O encontro em Brasília, que motivou a suspensão do bloqueio da ponte, foi marcado após a intervenção de uma comissão composta por representantes do Governo do Estado e da Funai de Cuiabá. Eles estiveram no local do protesto, no sábado, para negociar com líderes indígenas. Já havia uma determinação judicial para o desbloqueio da rodovia.
O bloqueio começou na madrugada de quinta-feira (31) e terminou no sábado (02). Pelo menos seis cidades ficaram praticamente isoladas neste período. O acesso aos municípios de Juína, Castanheira, Juruena, Colniza, Cotriguaçu e Rondolândia só estava sendo possível por estradas secundárias. O acesso principal, pela MT 170 estava bloqueado. Os índios querem a demarcação de territórios, aplicação de recursos em áreas indígenas e estudos de impacto ambiental referente a rodovias que passam por reservas.

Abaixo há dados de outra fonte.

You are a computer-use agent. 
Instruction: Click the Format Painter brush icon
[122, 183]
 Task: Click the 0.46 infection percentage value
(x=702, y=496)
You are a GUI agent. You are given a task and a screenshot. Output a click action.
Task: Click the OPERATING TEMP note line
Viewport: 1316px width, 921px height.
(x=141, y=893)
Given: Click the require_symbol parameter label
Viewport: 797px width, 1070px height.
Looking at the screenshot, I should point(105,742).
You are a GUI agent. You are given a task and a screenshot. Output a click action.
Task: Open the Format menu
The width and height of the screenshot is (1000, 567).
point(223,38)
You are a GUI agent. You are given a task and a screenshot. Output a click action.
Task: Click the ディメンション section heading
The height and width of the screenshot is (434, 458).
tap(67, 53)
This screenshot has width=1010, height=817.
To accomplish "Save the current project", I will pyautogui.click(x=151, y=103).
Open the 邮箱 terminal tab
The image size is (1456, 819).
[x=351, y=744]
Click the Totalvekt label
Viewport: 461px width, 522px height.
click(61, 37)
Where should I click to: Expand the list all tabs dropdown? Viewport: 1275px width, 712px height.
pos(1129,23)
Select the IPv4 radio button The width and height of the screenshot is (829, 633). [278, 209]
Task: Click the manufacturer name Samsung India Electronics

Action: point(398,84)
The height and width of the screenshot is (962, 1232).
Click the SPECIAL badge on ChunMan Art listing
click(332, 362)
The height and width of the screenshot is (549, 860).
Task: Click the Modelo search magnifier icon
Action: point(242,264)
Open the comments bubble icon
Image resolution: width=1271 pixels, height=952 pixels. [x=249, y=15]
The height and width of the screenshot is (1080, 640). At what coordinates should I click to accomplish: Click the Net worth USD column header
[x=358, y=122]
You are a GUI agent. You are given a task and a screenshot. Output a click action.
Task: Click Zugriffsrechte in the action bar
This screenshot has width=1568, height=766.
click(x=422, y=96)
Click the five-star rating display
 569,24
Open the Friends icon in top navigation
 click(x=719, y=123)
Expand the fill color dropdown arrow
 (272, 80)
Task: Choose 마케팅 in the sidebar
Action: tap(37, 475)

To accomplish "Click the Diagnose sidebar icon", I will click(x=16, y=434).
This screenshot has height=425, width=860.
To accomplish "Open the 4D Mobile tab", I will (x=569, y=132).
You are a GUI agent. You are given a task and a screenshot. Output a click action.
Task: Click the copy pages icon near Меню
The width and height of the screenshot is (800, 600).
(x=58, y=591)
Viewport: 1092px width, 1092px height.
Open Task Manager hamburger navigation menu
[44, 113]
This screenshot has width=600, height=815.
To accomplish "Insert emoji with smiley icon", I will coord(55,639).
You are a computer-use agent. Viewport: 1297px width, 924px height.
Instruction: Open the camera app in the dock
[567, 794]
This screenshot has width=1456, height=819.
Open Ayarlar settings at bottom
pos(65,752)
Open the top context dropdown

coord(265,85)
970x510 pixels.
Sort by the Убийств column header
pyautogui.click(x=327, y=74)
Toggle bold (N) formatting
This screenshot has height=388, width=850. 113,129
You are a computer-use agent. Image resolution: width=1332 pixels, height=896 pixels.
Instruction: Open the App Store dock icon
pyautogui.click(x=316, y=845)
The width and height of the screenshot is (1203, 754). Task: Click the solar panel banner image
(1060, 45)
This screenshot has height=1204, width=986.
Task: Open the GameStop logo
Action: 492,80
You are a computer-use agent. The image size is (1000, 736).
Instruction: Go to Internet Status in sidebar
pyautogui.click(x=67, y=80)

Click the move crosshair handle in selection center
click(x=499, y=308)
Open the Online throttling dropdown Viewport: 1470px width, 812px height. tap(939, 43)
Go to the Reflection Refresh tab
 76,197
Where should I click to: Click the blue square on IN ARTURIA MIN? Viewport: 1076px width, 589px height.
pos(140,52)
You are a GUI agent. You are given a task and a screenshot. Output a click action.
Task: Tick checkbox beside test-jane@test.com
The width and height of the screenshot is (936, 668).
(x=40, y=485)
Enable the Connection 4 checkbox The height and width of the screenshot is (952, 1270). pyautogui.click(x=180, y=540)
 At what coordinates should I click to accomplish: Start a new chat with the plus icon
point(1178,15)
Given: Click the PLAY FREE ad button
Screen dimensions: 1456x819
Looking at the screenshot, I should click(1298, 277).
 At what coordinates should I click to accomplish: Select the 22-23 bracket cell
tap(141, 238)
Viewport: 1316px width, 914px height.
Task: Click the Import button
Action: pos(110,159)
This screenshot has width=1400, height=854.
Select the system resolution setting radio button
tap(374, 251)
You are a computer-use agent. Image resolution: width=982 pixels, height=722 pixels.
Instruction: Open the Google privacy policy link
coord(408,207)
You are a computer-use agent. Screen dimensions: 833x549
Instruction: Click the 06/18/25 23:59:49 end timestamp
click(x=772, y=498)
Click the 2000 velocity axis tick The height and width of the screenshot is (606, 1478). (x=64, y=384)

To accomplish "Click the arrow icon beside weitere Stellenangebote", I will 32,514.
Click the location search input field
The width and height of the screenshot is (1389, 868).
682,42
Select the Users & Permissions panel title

Os índios também pedem que seja proibida a implantação de 11 pequenas hidrelétricas no Alto Juruena, chamadas de PCH. Para o secretário-chefe da Casa Civil, João Malheiros, a comissão cumpriu sua função e conseguiu solucionar de forma pacífica e respeitosa. Ele destacou que as reivindicações dos povos indígenas são antigas.